As far as I understand, at this time may be implemented not so complicated tuning: move global "disable the check in rudder-web.properties" to per-rule switch.
Since this, rudder gains chef-like behaviour: use test zone for testing, then apply tested rules in production.
The alternative way m.b. a bit more complicated: it seems there can be designed "check-once" setting to implement cf-promises against one host per group with common rules. In general, it looks to be non-dangerous workaround.

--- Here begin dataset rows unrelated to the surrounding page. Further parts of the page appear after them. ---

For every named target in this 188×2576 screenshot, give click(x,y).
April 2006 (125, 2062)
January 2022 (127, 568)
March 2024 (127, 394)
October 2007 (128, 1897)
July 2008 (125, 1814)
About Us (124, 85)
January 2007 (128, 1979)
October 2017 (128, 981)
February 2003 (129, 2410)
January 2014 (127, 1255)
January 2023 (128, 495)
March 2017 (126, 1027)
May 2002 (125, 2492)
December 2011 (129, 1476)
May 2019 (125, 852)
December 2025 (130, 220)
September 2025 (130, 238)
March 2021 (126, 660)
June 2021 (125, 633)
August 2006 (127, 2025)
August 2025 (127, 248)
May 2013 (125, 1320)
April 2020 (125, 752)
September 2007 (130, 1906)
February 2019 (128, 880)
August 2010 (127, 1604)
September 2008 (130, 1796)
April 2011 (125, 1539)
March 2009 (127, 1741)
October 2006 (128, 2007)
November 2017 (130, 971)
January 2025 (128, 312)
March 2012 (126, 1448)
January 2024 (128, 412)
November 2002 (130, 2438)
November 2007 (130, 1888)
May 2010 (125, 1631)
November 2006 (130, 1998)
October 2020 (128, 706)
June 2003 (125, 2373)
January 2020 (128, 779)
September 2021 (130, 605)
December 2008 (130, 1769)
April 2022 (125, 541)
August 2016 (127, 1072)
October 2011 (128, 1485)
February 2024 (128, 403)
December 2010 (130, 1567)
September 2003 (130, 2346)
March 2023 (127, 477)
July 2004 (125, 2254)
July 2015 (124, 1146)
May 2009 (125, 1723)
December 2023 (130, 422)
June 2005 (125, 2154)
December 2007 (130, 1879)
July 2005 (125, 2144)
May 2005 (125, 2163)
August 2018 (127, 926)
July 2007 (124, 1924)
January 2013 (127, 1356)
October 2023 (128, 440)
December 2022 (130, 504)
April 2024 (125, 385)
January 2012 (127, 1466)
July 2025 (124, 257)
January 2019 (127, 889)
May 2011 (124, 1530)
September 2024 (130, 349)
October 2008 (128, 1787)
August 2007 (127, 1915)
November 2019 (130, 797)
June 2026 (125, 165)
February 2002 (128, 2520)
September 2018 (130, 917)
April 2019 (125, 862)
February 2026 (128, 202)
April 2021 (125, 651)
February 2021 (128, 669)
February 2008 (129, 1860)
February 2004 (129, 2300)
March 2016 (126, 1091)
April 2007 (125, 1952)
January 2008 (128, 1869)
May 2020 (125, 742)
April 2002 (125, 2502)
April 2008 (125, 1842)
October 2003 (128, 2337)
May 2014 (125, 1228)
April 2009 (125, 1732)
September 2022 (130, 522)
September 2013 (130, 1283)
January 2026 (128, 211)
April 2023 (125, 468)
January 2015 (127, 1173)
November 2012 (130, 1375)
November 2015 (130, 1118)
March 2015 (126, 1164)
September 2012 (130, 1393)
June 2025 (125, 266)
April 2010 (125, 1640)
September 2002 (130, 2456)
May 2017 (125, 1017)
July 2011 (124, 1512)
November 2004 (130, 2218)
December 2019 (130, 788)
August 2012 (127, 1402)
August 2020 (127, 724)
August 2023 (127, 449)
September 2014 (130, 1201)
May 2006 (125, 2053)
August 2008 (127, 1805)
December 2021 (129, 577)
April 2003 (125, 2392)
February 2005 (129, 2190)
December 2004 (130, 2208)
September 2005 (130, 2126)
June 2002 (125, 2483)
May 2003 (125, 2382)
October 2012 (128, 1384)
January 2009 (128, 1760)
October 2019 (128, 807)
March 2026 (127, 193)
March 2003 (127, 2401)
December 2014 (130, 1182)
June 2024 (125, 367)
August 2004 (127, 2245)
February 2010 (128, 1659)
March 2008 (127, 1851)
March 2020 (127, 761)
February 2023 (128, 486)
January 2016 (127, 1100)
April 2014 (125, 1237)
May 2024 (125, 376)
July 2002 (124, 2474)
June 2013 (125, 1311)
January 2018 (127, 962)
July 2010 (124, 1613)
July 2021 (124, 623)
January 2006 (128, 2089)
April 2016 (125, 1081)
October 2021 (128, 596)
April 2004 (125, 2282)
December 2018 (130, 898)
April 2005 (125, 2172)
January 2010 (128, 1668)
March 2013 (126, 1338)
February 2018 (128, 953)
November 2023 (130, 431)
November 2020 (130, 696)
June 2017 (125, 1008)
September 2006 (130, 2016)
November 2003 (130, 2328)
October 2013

- (1) looks to not to be the real bottleneck, as the hack can be implemented: due to git inside, rules m.b. written to RAM-based fs, then pushed to HDD.
- New features in 4.0 looks really interesting, so I plan to test in on the new site. But it still not resolves "many identical hosts with a lot of directives, one string in some config was changed"?
- (3) unfortunally I'm not java-programmer, but m.b. I can help with task-dispatching if it's the stick? Rudder looks much more proper solution after puppet|chef so it must be scaled to 1000-host threshold, imho :)
#7 Updated by Florian Heigl over 1 year ago
here a reminder so this isn't lost:
for a faster validation my theory stands that it is enough to validate for one node of each group.
this should cover all intersections i think.
meaning you can have i.e. 30 instead of 1000 validations and keep the same quality as it has.
#8 Updated by François ARMAND over 1 year ago
@Florian: it is not sufficient.
Well, with sufficient meaning "catch all problems that cf-promises could catch", because you can have node related problem due to their own properties (or the lack of), typically expansion problems.
It is of course much, much better than having /bin/true in place of cf-promises check because that one is too long.
A good solution could be:
- actually implements #5641, which catches ALL reachable problems (even so dependant to node specific context, what won't ever be reachable on the server, of course),
- add a 3-states options for server side check: each node (painfully slow, early feed back, good coverage), one random node by updated group (moderattly slow, early feed back, good coverage), disabled (quick, late feedback).
Note that "one node by group" may come at odds with "by node generation"
#13 Updated by François ARMAND over 1 year ago
We want to make an update on that ticket, and even close it. We have done major progress in the 4.1, and I wanted to sum them up here:
- #5641 (node-side cf-promises) is still not implemented, but we are almost done with https://tracker.mender.io/browse/CFE-2524 which leads to two order of magnitude speed improvment in most use case. So cf-promises should not be a problem anymore as of 4.1.1 release in the coming weeks.
- we massively parallelized and optimized the throughout of the generation process based on the number of CPU. Our load test are reporting a 28 minutes generations time, with the cf-promise check, on a 32-CPU machine for 7000 nodes (and less than 4min without the check). This is still long, but we are getting in the "okish" zone (5 min for 7000 nodes is acceptable)
- tbe next big improvment is to be able to stream the generation node by node, as explained in #10551
So, if it is ok, could I close that ticket?